Don't Judge a Girl by Her Cover
- US Hardcover
- Author: Ally Carter
- Illustrator: Dayne Smith
- Cover artist: Luke Dark
- Language: English
- Series: Gallagher Girl
- Publisher: Disney Hyperion
- Publication date: June 9, 2009
- Publication place: United States
- Media type: Print (hardcover)
- Pages: 272
- ISBN: 978-1-4231-1638-7
- OCLC: 262883828
- Preceded by: Cross My Heart and Hope to Spy
- Followed by: Only the Good Spy Young

= Don't Judge a Girl by Her Cover =

Novel by Ally Carter

Don't Judge a Girl by Her Cover is a 2009 young adult novel written by Ally Carter. It is the sequel to Cross My Heart and Hope to Spy and the third book in the Gallagher Girls series. It was published on June 9, 2009. The cover was released on March 19, 2009. As of 28 February 2009, author Ally Carter posted mini-excerpts of the book on her blog, with the promise that while they would be in the book, they might be misleading. The book spent three weeks, from June 19, 2009, to July 3, 2009 on the Children's Books version of The New York Times Best Seller list, debuting at #6.

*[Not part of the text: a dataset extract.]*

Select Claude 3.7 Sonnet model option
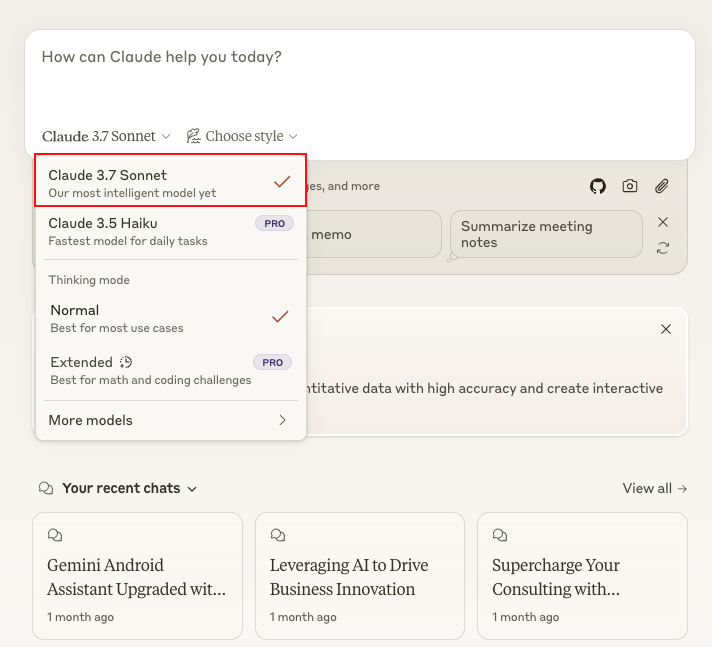The width and height of the screenshot is (712, 647). (170, 181)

The main character Cammie joins Liz and Bex as Macey's private security team on the campaign trail. The girls use their spy training at every turn as the stakes are raised, and Cammie discovers an "the unexpected truth", that she is the target of a secret society.

== Characters ==
- Cameron 'Cammie' Morgan: A 16-year-old girl attending the Gallagher Academy. Her mother is the headmistress, and her Aunt Abby is a spy. In this book, Cammie is more concerned about Zach and spends a lot of time with Macey McHenry. She later discovers that she is the real target of Cavan; when the Circle yelled, "Get her!" they were referring to her and not Macey. Her mom, Solomon, Abby, and most of the teachers all knew that Cammie was the target.
- Macey McHenry/Peacock: The rich daughter of Senator McHenry, a man running to be the vice president of the United States. She is described to have glossy black hair and a nose ring (only in the first two books). In the book, Macey was suspected of being the target of the Circle of Cavan, an ancient group. She grows closer to Cammie in this book as they spend a lot of time together. She finds Mr. Solomon's lakeside cabin a peaceful place. She didn't tell anyone but Cammie found out from spying on her. In the end, it was revealed that she was never the target; instead Cammie was. She finds out she is Gillian Gallagher's (the school's founder) great-great-granddaughter when she overhears Cammie and Zach.
- Rebecca 'Bex' Baxter/Duchess: A British girl who is the first non-American to attend the Gallagher Academy. She is described as being fit with dark skin and black hair. She is very dramatic and is a good fighter. In the book, she helped Cammie gatecrash political events and convinced her to sneak into Abby's office. She also had the idea of hog-tying Macey to her chair to keep her safe. It was said that the only way she would ever not attend a mission is if she was unconscious, tied up, and locked in a concrete bunker in Siberia.
- Elizabeth 'Liz' Sutton/Bookworm: A genius, blond, skinny Southern girl who has no interest in taking Covert Ops and prefers to do research instead of field work. She often says, "Oopsie daisy" after small accidents due to her clumsiness. In the book, she loaned them a special car she'd created with Doctor Fibs, the school's inventor, and attempted to find out where the symbol on the ring was from.
- Zachary 'Zach' Goode: A student of Blackthorne Institute for Boys, Zach is very mysterious and often conceals the truth from Cammie to protect her. Cammie is not sure if she can trust him. Zach hints that he is no longer attending the Blackthorne Institute for boys and that he has sources that deliver information. One of the things he found out about the incident in Boston is that Macey is not the target. At the end, he leaves Cammie a note telling her to have fun in London where she will be spending Christmas holidays with Bex and her parents.
- Aunt Abigail 'Abby' Cameron: Cammie's aunt who is also a spy. She is quite sassy and more inclined to break rules than Cammie's mother. She is friends with Bex's parents and was sent to protect Macey. She flirted with Mr. Solomon throughout the book and ended up kissing him in the end for 87 seconds. When she gets shocked looks from her sister and Mr. Solomon she said, "Someone had to do it." She was shot by the Circle of Cavan but survives and is seen heading off on a new mission.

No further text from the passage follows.